When Reagan embarked upon his first 100 days in 1981, the jobless rate was 7.5 percent; on the eve of the 1982 congressional elections, the jobless rate was 10.8 percent. Reagan had initially predicted a four percent GDP hike in 1982; that year, it actually fell by nearly two percent. But clearly, voters were willing to be patient. Reagan suffered only modest losses in the Democratic House (although the Dems did pick up enough seats to override Reagan vetoes), he lost zero seats in the Republican Senate, and the '83 economic recovery set up his landslide re-election victory of 1984.

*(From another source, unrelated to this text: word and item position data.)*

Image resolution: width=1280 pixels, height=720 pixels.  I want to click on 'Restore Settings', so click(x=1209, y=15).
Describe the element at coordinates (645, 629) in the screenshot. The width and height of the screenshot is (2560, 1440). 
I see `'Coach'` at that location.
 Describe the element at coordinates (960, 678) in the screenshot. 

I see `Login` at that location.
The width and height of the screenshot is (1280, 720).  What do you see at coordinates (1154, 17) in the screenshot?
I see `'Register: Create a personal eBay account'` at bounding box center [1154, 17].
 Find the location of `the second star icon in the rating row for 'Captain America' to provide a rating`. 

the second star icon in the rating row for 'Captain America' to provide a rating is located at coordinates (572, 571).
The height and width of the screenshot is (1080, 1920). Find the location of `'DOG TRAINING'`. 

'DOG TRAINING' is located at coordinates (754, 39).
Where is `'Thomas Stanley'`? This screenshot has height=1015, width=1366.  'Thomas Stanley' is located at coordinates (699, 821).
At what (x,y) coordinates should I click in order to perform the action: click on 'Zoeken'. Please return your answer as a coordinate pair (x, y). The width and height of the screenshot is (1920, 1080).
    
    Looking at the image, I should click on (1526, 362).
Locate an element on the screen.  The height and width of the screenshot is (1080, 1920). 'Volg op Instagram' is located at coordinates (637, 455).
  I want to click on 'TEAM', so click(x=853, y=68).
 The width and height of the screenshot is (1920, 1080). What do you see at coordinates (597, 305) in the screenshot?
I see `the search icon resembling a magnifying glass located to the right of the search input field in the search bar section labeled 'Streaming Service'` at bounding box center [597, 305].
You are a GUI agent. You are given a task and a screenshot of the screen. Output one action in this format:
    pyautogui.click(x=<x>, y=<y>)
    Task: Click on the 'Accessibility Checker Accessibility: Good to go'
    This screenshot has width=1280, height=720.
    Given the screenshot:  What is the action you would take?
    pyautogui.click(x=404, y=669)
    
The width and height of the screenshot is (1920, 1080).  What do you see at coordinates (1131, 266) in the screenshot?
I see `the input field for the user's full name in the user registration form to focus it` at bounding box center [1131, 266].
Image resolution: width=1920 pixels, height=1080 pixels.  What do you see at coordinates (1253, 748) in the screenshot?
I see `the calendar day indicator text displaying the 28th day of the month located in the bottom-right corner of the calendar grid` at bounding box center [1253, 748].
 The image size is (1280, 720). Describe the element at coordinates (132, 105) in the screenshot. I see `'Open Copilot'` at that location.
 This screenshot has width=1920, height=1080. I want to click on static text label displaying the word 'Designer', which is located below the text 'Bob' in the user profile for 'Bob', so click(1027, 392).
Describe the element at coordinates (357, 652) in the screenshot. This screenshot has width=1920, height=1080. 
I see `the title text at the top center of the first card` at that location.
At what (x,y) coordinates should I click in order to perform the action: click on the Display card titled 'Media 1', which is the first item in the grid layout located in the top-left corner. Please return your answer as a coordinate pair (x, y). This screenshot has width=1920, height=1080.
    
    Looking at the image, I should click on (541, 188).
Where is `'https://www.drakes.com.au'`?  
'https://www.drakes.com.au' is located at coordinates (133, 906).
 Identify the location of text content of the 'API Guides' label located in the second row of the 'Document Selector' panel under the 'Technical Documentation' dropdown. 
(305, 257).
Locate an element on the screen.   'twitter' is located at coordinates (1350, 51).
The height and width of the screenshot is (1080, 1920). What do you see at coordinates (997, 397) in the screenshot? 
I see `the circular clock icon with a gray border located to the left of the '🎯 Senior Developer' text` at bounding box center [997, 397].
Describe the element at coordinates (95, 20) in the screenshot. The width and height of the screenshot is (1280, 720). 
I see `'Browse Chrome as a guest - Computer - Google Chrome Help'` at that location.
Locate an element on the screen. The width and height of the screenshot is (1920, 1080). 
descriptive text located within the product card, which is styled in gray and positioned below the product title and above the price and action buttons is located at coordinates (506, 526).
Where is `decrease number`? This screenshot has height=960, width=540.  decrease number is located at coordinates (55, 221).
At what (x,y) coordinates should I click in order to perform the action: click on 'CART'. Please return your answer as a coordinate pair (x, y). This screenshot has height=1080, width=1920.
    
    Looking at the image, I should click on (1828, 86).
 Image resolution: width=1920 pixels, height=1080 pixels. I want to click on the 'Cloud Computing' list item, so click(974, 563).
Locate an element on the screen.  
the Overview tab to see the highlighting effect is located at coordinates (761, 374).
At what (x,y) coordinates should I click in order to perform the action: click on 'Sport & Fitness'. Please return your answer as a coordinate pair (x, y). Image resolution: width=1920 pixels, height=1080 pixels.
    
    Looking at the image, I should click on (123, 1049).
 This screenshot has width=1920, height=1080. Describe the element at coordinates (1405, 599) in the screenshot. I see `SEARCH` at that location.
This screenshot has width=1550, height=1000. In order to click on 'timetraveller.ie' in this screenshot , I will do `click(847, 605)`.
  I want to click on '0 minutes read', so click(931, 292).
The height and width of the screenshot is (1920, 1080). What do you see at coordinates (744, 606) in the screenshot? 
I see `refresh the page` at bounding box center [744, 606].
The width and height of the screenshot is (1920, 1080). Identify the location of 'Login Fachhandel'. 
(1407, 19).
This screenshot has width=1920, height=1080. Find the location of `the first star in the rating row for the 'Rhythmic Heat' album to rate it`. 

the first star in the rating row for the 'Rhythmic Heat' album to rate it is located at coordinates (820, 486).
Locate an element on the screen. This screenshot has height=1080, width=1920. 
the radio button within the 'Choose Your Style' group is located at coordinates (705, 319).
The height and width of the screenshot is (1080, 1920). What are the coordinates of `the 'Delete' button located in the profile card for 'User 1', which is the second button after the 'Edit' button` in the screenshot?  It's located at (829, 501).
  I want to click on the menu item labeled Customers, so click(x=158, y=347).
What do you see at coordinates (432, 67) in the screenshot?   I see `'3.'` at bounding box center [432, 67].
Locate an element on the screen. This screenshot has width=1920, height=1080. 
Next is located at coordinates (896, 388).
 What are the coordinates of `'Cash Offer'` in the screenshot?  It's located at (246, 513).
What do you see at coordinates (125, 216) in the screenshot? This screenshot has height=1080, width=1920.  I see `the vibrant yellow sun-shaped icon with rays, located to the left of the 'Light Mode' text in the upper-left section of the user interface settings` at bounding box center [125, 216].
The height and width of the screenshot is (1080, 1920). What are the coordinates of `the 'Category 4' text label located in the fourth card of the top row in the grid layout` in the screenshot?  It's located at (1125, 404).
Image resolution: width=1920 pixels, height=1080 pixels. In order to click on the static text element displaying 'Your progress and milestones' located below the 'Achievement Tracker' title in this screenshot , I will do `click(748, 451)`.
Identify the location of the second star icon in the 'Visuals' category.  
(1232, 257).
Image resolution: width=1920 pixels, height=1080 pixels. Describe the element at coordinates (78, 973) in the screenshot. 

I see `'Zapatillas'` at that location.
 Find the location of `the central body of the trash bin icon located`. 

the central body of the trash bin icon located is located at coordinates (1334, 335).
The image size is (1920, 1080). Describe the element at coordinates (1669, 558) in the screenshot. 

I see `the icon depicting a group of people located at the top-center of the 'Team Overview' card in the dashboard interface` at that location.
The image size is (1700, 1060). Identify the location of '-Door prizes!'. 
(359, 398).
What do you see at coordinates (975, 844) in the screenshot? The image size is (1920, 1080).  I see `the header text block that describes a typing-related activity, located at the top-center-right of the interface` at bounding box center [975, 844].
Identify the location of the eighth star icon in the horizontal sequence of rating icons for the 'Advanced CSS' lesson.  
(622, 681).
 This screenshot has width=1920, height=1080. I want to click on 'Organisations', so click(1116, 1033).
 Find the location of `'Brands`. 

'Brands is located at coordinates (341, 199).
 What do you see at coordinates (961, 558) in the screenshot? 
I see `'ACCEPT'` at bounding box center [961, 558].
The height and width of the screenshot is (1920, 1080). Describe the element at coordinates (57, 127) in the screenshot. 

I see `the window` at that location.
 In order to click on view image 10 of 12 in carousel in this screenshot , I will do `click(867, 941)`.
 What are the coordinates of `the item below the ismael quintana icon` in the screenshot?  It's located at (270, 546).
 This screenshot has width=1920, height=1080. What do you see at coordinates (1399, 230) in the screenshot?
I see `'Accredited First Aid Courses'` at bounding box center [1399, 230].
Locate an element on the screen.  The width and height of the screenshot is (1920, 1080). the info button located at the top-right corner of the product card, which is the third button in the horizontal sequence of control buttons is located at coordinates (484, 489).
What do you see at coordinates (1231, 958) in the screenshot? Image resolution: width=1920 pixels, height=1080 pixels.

Obama's likeability could aid him as well. At the 100-day mark (which arrives tomorrow), Obama is more generally popular than his policies; for instance, most Americans like him a lot, but they dislike his bank bailouts and there is some nervousness about the potential downsides of his heavy spending. Republican critics insist that this disconnect between the personal and the policies will ultimately bring him down, but they're forgetting their history.

Back in the '80s, Reagan's persona was always more popular than his agenda. Shortly after he marked his first 100 days, the Gallup poll released this report: "While the public generally admires Reagan for his personal attributes…many people are either dubious or downright skeptical about the effectiveness of the president's approaches to (the nation's economic) problems."

The Democrats spent much of the decade citing such reports. I'd lunch with Democratic strategists who always insisted that "the people are with us on the issues," on everything from the environment to Social Security to health care. They were right about those issues, but it got them nowhere. Reagan's personal gifts trumped the issues.

In the spring of '81, The Times wrote that "his first 100 days have shown that he is a president determined to change the tides of history. The question remains whether his popularity and his claim of a mandate have given him enough strength to do it." He did it. He inherited an economic mess that lingered for several years, but his personal bond with the people proved strong enough to pull him through. And Obama, plagued by severe economic ills but possessed of similar presidential traits, could ultimately weather his own storm in similar fashion.

Charlie Cook, the Washington political analyst, believes that "the public's patience could eventually start wearing thin," and that "the Democrats need the economy to bottom out no later than June 2010 and need evidence of a recovery by midsummer" in order to buoy Obama for the November '10 elections. Sounds daunting. But, based on the early returns, it's possible that the Democrats may have found a Gipper of their own.


- With research assistance from UPenn political writing student Emily Schultheis.